┌─ SOURCE MATERIAL
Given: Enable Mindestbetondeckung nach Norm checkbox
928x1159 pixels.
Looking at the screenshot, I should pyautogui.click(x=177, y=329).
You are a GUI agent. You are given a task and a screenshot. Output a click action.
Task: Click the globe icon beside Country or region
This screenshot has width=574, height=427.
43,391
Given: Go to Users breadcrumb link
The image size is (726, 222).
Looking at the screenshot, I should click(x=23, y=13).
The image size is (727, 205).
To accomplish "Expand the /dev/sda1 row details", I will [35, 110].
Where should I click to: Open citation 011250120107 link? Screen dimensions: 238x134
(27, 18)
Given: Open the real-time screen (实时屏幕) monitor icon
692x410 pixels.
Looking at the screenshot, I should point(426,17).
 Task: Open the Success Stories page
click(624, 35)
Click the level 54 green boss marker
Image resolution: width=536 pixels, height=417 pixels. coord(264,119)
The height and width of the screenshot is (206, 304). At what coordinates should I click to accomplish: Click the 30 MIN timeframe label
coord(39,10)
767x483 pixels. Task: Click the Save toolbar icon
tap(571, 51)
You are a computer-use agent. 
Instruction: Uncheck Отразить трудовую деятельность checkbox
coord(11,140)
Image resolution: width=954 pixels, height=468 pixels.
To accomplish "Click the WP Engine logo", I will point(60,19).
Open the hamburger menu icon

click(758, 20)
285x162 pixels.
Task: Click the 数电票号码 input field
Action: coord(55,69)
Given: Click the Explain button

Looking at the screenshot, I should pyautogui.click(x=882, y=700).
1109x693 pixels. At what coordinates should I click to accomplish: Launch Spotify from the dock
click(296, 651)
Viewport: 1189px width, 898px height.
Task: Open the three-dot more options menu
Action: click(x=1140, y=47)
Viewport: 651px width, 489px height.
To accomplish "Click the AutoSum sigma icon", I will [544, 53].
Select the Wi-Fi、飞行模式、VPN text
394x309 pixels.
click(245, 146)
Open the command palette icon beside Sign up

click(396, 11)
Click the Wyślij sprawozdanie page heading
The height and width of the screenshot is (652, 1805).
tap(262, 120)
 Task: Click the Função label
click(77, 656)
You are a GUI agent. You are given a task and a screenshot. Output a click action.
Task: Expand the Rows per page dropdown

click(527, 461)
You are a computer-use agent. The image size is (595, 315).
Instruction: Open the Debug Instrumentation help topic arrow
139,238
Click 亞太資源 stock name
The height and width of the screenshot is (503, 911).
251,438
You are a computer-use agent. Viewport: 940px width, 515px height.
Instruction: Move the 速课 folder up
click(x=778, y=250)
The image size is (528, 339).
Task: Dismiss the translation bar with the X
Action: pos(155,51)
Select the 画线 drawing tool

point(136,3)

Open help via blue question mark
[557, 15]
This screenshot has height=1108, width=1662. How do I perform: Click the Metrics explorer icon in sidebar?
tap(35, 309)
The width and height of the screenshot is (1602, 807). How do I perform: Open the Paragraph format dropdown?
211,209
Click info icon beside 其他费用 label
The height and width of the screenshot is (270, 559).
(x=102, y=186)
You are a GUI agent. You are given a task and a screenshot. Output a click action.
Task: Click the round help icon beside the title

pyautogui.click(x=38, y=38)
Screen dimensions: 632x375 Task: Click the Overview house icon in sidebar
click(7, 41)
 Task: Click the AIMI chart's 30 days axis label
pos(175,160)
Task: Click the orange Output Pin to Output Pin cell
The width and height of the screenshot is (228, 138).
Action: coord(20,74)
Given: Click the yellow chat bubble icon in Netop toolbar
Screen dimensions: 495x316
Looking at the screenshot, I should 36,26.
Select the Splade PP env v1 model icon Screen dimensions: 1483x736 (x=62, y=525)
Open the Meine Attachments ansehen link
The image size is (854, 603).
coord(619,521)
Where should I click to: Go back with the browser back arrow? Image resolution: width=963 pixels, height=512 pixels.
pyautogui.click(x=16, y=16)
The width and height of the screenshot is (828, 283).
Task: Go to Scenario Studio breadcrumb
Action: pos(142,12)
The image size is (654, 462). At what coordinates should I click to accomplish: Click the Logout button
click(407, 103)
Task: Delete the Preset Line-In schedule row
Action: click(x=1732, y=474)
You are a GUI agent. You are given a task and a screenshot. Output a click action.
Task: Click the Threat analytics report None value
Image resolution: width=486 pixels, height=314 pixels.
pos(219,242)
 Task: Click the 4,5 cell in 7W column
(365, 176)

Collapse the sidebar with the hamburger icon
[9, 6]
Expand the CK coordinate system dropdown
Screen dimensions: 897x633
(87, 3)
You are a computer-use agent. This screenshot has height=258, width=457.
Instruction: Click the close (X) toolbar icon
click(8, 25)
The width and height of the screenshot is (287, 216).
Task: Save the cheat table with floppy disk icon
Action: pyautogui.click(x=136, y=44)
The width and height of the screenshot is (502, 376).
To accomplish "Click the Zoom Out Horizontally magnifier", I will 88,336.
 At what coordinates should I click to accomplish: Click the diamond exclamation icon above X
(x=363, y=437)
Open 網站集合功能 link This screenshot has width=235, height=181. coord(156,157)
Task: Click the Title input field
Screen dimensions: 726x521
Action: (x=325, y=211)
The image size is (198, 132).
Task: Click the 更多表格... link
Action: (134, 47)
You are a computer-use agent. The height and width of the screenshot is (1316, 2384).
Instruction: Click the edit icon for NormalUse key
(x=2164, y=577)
└─
* [WHAT YOU HAVE TO DO] Check each line above for the word "computer" and copy every line that has it.

* [COMPLETED EXERCISE]
You are a computer-use agent. 
You are a computer-use agent. The image size is (595, 315).
You are a computer-use agent. Viewport: 940px width, 515px height.
You are a computer-use agent. This screenshot has height=258, width=457.
You are a computer-use agent. The height and width of the screenshot is (1316, 2384).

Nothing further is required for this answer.